Vishay Intertechnology, one of the world's largest manufacturers of discrete semiconductors and passive electronic components, today acquired all of the remaining outstanding shares of Taiwan based Capella Microsystems Inc. (GreTai Securities Market: 3582) for approximately NT$668.2 million or US$21.0 million, pursuant to the terms of its previously announced merger agreement with Capella. Capella is a fabless IC design company specializing in optoelectronic products.
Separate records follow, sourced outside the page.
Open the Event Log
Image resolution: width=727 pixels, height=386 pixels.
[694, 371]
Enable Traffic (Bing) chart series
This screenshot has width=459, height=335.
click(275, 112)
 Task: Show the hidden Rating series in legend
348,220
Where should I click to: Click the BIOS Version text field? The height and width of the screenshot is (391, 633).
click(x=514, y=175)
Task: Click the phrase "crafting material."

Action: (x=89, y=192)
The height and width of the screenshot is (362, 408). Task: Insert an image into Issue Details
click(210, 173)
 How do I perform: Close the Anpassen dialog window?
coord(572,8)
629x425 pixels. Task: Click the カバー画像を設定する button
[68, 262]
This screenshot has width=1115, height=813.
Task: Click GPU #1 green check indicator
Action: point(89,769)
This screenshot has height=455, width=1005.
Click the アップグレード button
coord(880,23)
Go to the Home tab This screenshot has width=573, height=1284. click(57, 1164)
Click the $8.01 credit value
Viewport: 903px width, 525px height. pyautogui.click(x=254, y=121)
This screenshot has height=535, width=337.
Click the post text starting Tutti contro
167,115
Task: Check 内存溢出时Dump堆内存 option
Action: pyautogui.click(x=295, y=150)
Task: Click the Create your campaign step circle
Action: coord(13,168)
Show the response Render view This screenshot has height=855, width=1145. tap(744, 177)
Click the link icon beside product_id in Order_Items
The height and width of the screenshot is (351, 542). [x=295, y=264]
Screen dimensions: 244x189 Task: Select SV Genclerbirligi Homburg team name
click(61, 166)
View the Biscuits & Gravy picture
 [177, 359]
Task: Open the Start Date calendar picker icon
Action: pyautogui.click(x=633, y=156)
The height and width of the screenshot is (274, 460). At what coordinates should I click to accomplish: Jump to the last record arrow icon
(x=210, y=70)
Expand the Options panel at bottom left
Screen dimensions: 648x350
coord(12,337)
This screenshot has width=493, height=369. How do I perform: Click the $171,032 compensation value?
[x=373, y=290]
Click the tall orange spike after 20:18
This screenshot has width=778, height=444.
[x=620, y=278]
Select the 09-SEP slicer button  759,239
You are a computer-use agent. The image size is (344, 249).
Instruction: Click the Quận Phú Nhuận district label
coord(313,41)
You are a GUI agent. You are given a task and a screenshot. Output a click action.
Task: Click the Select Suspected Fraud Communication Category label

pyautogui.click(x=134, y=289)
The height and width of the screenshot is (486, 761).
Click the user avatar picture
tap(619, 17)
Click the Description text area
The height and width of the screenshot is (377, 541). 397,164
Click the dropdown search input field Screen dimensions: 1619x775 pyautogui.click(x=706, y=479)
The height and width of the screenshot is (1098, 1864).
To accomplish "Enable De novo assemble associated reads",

Vishay initially acquired 88.95% of Capella’s outstanding shares in a tender offer, which was completed in September 2014. The aggregate purchase price for Capella was approximately NT$6.05 billion (approximately US$201.2 million). Vishay funded the acquisition mostly with cash on-hand, and borrowed $53 million on its revolving credit facility to achieve future flexibility given the legal entity and financial structure utilized for the acquisition. As of the date Vishay acquired its controlling interest, Capella had approximately $50 million of cash, cash equivalents, and short-term investments, and no long-term debt.
Capella has been included in Vishay’s consolidated financial statements since the acquisition of its 88.95% interest, with the net earnings attributable to the 11.05% non-controlling interest excluded from net earnings attributable to Vishay stockholders. The completion of the merger will result in 100% of Capella’s results being included in net earnings attributable to Vishay stockholders subsequent to December 31, 2014. Due to the nature of Capella’s business, approximately $75 million of the purchase price is allocated to definite-lived intangible assets. The acquisition of the non-controlling interest had no impact on the value ascribed to these intangible assets. The annual amortization expense of the intangible assets will be approximately $10 million.
Pepper Hamilton LLP and Lee and Li, Attorneys-at-Law, acted as legal counsel to Vishay. Oppenheimer & Co. acted as exclusive financial advisor to Capella.